== PAGE EXCERPT ==
Mental health professionals discuss meeting students’ needs

Posted

DOVER — The Capital School District presented its new “multi-tiered system of supports” Wednesday, aiming to meet its students’ academic, social, emotional, behavioral and mental health needs.

The state, led by Lt. Gov. Bethany Hall-Long, began its Behavioral Health Consortium in 2019 to address mental health and addiction challenges. In schools, it has led to supporting social emotional learning — “the process through which children and adults acquire and effectively apply the knowledge, attitudes, and skills necessary to understand and manage emotions, set and achieve positive goals, feel and show empathy for others, establish and maintain positive relationships, and make responsible decisions,” as defined by The Kennedy Forum, one of the state’s partners.

Districts such as Capital, Colonial and Indian River have created new courses which integrate social emotional learning in recent years.

Lt. Gov. Hall-Long credited Capital’s holistic approach to a student’s mental health, from prevention to critical-emergency care.

“They’ve been able to utilize counselors, treatment and programs to really bolster not only academic learning but personal and social well-being,” Lt. Gov. Hall-Long said.

“With COVID, it’s been even more challenging with families and stress — parents losing jobs or perhaps unfortunately turning to substances because of the opioid crisis. We heard about really unique programs here working with the community and surrounding hospitals. It’s a system that isn’t cookie cutter. It’s individualized to the child.”
===
TASKS AND EXERCISES »
1/ Using the article on student mental health, explain why Lt. Gov. Hall-Long says COVID has made things even more challenging.
2/ Please carry the student mental health article forward from its last sentence, keeping the same news style.
== DATA EXCERPTS ==
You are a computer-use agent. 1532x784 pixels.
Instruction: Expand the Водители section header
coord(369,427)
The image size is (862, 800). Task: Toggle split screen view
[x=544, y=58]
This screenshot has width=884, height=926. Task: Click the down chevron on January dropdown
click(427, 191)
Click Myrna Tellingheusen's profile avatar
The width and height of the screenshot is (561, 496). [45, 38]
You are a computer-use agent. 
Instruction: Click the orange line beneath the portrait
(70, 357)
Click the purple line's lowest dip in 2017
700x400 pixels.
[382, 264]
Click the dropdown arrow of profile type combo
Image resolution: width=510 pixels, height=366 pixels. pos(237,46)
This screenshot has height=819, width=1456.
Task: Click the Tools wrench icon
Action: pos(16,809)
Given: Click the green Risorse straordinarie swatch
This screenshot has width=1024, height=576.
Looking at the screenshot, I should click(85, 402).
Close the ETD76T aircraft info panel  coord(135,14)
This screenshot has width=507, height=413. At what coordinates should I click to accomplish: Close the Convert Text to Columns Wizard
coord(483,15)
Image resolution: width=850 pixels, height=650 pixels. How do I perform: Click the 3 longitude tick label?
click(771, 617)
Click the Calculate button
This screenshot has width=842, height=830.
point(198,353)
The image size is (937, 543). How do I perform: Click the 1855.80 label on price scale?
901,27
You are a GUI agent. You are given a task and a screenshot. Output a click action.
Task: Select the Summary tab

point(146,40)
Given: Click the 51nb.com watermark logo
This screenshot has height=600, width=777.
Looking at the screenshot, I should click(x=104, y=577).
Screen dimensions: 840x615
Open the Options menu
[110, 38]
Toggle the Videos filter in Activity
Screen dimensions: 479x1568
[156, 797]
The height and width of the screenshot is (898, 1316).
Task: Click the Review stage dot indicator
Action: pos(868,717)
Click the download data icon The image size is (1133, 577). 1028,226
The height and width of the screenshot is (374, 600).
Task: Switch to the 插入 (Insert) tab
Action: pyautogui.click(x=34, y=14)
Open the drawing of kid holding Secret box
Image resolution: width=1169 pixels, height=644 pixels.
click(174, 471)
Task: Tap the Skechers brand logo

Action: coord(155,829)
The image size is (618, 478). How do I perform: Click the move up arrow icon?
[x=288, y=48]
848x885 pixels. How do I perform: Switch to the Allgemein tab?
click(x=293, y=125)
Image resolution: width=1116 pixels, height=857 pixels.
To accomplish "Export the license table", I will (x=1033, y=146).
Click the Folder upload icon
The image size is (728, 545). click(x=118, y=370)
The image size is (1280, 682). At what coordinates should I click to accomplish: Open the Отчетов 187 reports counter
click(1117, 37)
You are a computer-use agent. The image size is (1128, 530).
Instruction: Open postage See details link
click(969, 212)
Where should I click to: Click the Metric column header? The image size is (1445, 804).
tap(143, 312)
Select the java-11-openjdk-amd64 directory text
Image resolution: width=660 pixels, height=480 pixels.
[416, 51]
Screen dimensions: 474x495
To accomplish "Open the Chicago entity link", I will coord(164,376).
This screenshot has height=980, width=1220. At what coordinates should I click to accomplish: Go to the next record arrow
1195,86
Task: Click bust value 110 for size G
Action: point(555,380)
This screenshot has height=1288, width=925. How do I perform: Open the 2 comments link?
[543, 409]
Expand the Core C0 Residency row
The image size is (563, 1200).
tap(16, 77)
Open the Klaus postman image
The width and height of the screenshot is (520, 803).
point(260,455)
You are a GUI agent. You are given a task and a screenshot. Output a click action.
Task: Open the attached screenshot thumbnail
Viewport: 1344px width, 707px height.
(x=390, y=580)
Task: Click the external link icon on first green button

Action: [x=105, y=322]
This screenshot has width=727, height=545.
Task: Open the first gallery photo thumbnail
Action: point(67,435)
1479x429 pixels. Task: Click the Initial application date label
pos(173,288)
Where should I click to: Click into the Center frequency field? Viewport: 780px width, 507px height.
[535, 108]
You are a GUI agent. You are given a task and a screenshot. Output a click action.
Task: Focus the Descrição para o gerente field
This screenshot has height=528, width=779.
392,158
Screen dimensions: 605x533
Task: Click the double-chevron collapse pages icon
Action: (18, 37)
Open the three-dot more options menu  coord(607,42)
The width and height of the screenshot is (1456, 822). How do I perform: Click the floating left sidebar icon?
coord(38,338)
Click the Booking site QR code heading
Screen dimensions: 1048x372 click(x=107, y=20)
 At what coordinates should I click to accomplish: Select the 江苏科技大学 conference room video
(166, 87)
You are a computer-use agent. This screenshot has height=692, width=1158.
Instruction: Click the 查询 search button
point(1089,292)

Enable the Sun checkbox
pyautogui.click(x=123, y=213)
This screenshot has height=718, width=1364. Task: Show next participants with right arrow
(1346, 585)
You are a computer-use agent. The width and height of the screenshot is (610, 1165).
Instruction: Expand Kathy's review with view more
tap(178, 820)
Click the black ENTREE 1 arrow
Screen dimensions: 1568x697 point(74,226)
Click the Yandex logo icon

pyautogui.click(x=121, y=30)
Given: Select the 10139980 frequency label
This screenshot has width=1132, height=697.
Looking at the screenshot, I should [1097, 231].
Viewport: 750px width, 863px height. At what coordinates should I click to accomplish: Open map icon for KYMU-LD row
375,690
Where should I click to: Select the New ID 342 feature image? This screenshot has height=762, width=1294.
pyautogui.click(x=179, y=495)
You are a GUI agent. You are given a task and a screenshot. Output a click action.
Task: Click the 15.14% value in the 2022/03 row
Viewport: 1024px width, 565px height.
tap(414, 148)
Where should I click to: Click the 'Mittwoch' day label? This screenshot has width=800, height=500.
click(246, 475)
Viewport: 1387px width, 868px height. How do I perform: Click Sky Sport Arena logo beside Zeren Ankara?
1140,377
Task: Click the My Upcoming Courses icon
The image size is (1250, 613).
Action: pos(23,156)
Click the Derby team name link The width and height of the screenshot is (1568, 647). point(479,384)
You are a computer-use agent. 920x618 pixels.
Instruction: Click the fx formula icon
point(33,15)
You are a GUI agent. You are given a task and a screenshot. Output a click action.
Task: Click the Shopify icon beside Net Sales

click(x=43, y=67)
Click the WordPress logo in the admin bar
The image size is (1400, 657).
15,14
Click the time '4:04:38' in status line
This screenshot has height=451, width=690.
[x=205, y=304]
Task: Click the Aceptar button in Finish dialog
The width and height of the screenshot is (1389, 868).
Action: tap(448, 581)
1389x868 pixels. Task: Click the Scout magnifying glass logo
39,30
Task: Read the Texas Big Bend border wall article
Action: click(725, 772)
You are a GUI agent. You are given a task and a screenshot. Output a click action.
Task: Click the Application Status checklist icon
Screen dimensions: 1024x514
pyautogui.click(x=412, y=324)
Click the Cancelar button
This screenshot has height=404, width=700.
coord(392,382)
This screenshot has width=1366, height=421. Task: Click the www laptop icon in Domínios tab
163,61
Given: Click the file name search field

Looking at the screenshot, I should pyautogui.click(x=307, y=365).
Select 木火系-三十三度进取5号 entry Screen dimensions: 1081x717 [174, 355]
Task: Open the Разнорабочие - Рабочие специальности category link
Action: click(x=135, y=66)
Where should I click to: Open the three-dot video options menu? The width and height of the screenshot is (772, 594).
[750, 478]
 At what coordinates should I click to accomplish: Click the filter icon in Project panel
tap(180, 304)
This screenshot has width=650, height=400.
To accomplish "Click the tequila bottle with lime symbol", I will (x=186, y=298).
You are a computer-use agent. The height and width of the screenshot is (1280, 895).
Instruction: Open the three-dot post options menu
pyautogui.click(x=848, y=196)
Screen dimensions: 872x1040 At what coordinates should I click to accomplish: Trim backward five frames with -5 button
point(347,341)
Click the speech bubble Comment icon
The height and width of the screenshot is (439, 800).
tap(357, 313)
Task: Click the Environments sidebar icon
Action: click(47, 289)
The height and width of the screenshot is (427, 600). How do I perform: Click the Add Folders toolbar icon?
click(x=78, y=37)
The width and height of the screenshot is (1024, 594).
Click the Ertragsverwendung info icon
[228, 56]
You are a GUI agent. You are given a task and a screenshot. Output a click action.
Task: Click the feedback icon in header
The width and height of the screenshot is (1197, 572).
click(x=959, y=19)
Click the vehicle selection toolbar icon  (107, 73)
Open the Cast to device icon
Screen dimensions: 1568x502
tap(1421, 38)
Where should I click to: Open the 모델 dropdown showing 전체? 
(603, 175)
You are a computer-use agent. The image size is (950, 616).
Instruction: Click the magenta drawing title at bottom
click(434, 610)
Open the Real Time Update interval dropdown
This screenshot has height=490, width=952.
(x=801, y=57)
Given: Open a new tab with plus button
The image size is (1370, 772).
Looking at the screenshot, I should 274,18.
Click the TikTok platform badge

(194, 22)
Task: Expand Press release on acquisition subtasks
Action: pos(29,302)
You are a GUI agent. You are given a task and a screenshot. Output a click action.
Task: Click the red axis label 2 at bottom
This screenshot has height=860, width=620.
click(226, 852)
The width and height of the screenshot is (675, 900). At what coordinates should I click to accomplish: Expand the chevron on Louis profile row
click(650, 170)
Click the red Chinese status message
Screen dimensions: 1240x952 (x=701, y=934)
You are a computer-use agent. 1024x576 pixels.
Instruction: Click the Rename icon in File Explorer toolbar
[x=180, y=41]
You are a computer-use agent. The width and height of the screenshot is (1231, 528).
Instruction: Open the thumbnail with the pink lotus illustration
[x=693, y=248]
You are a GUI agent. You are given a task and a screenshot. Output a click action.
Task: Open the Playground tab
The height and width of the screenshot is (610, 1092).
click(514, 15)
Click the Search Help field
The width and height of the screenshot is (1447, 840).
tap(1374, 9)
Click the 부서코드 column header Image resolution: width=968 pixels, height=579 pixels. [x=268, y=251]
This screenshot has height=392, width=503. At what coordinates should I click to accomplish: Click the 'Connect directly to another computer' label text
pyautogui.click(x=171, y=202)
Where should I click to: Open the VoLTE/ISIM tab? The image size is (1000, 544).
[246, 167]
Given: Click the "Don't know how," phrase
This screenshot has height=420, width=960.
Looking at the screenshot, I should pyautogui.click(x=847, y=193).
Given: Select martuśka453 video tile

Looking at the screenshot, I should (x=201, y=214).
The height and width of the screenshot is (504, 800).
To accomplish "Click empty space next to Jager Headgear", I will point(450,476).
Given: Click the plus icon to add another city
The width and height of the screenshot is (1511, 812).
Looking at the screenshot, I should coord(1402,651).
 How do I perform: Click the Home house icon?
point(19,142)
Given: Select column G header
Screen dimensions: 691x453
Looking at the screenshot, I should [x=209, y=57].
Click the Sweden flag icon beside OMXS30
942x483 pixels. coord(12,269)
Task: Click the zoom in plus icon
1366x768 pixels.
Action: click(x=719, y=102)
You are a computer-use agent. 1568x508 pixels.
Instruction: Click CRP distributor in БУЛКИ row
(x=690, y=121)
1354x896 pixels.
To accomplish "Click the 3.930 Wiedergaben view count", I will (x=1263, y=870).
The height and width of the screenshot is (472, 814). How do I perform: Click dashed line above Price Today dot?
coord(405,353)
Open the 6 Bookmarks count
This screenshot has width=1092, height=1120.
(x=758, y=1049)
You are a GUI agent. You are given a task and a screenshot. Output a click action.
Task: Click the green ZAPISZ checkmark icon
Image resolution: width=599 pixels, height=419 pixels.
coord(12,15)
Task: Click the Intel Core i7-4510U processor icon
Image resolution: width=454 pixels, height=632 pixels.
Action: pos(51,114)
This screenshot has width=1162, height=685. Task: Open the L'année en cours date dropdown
===
ANSWERS TO EACH TASK »
1/ She says COVID has added stress for families. Parents have lost jobs, and some may have turned to substances because of the opioid crisis.

2/
Amy Kennedy, education director of The Kennedy Forum, said the need for behavioral health services is amplified now as the American Academy of Pediatrics, American Academy of Child and Adolescent Psychiatry and Children’s Hospital Association all declared a national emergency in children’s mental health this month, citing the serious toll of the COVID-19 pandemic on top of existing challenges.

“We all want our students to be successful and this is life-saving work,” she said. “This is the direction we need to be moving in and everywhere around the country needs to hear about these kinds of innovations and these models. This isn’t going away. It’s not new because of COVID, but it’s worse.”

Capital hosted Lt. Gov. Hall-Long, Ms. Kennedy along with district administrators, teachers, social workers, counselors and other local clinicians for a roundtable Wednesday to present its findings from a recent “Trauma and School Connectedness Taskforce” district meeting.

The district recommended three policies to help sustain mental health success in its students:

• Provide permanent mental health funding to local education agencies that will allow them to meet the mental health needs of students, families and staff.

• Introduce more flexibility around licensure and use of funds.

• Fund wellness centers at high-need elementary and middle schools.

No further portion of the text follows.